Statistical Computing Seminars

R is often praised for its graphics. I think R is good at graphics for the same reason it is good at anything else—it’s flexible. People just like to customize graphs more than they like to customize statistical models. But as my old boss used to say, “there is no free lunch”. R is powerful and flexible but using it takes time. R is, strictly speaking, not a statistical package; it is a language and environment for statistical computing. Finally, a word of advice, you will have a lot more fun if you start playing around with R when you do not need it then if you start when you need to accomplish task X by some deadline.

Graphics systems in R

Many people have outlined the differents graphics systems in R. What follows is not entirely accurate, but hopefully is a useful way to think.

Traditional (“base”) Graphics

Grid Graphics

  • lattice: implementation of trellis plots (William Cleveland)
  • ggplot2: implementatioon of the Grammar of Graphics (Leland Wilkinson)

Other-useful-but-less-common-or-mainstream stuff

This seminar focuses on traditional graphics. It is part of a series that covers traditional, ggplot2, and lattice.

Graphs covered

This page covers a few basic graphs:

I put bar plots and piecharts in italics and at the end because I belive they are overused and generally inefficient at communicating data.

Box Plots

Precise implementations vary, but essentially box plots have a box with the top being the upper quartile, the bottom being the lower quartile, a line for the median somehwere inside the box, and “whiskers” extending the range of the data. R also has the option to add “notches”, these are based off the interquartile range (IQR) and are meant to be somewhat like a confidence interval around the medians. We will work with a simulated data set.

set.seed(1)  # so this is reproducible
## data frame with variable, xn ~N(0, 1)
d <- data.frame(xn = rnorm(1000, mean = 0, sd = 1))

## basic boxplot---looks nice
boxplot(d$xn)

## with the notch
boxplot(d$xn, notch = TRUE)

We can see that there are a few “outliers” (the points beyond the whiskers of the boxplot), but given normal data, it looks very nice. Next we will look at a binomial distribution with 5 trials (like an in class pop quiz, with 5 true/false questions). We also add a variable, attend, that indicates whether students attended the last class.
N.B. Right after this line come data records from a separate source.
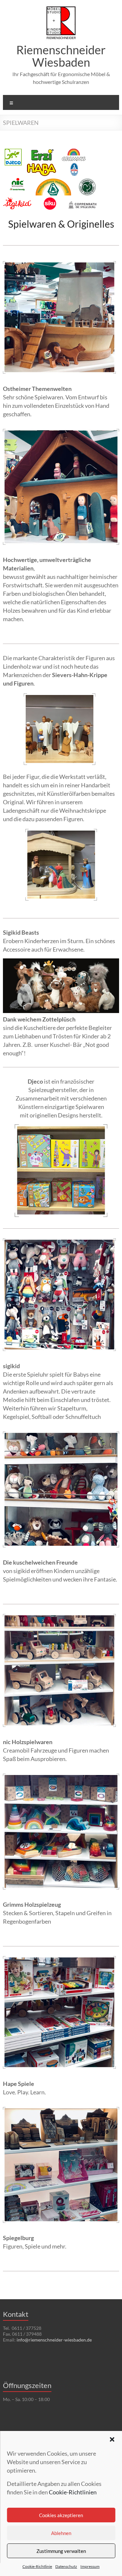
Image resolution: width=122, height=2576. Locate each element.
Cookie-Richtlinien (73, 2492)
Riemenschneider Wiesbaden (61, 56)
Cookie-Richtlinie (37, 2566)
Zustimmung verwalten (61, 2551)
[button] (112, 2439)
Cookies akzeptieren (61, 2515)
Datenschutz (66, 2566)
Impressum (90, 2566)
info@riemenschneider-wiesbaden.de (54, 2339)
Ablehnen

d$attend <- factor(rep(0:1, each = 500), labels = c("absent",
    "present"))
## set seed to make reproducible and add to boxplot
set.seed(1)
## xb (first 500) ~ B(5, .5) and xb (last 500) ~ B(5,
#   .8)
d$xb <- c(rbinom(500, 5, 0.5), rbinom(500, 5,
    0.8))

## notched box plot as before
boxplot(d$xb, notch = TRUE)

## we can also use a formula interface to get separate
#   plots by attendance
boxplot(xb ~ attend, data = d)

Histograms

Box plots are nice and show at least 5 pieces of information for each variable, but it is not always easy to tell the distribution of a variable from them. To look at distributions, we can try a histogram. Histograms bin data by counting the number of observations falling within a certain range, and present the frequency (or probability).

## basic histogram
hist(d$xn)

## increase the number of bins (increases resolution)
hist(d$xn, breaks = 25)

Instead of plotting the frequencies, we can plot the probabilities. We will also give it better labels. Greek letters (mu and sigma) can be added by placing them in an expression(). This works for titles, axis labels, and text directly added to plots.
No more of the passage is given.